Since the pictures are not wanted, reproduce only the rest of the records, exactly as given.

....

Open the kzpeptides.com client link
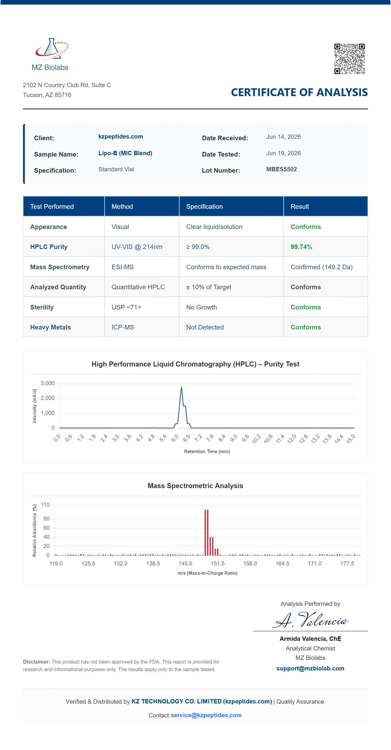This screenshot has height=750, width=391. click(121, 137)
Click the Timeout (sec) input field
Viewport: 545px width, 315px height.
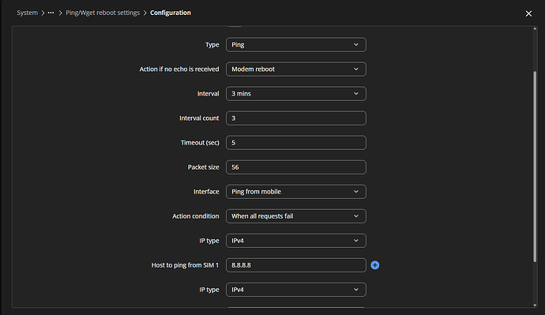coord(295,142)
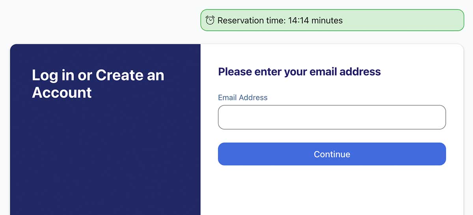
Task: Click inside the Email Address input field
Action: [x=331, y=117]
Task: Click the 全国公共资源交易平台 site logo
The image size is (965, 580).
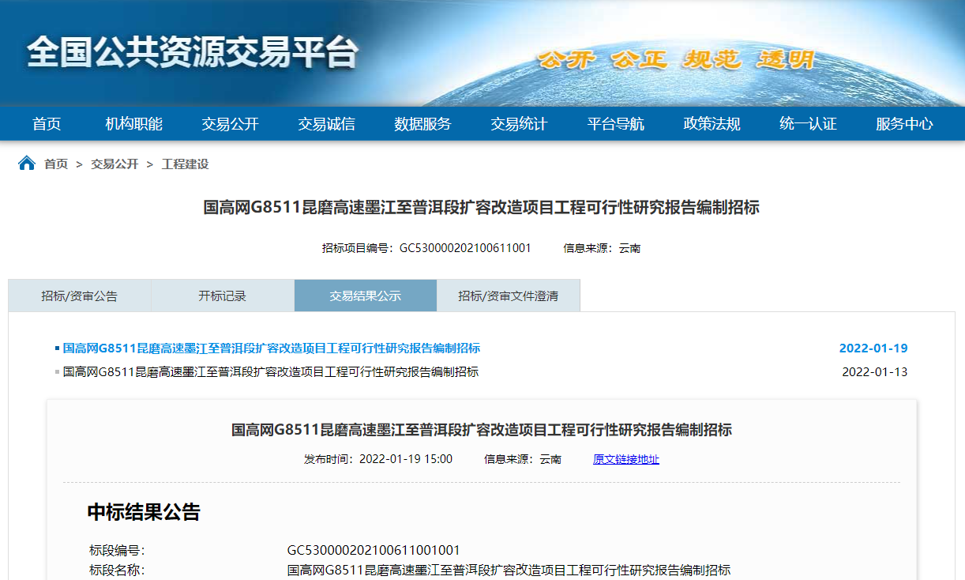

....

COMPLETED TASK:
Open the kzpeptides.com client link
This screenshot has height=750, width=391. click(121, 137)
Click the Timeout (sec) input field
Viewport: 545px width, 315px height.
coord(295,142)
Task: Click inside the Email Address input field
Action: [x=331, y=117]
Task: Click the 全国公共资源交易平台 site logo
The image size is (965, 580).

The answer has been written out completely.